(Source data)
☆ ☆ ☆

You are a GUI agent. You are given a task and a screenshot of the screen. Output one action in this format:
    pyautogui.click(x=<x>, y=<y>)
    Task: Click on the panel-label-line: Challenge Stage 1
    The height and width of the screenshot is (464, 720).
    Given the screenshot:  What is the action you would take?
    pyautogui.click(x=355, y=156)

☆ ☆ ☆

Rewrite the lines of the material above as a numbered list, leaving out any blank lines.

1. You are a GUI agent. You are given a task and a screenshot of the screen. Output one action in this format:
2.     pyautogui.click(x=<x>, y=<y>)
3.     Task: Click on the panel-label-line: Challenge Stage 1
4.     The height and width of the screenshot is (464, 720).
5.     Given the screenshot:  What is the action you would take?
6.     pyautogui.click(x=355, y=156)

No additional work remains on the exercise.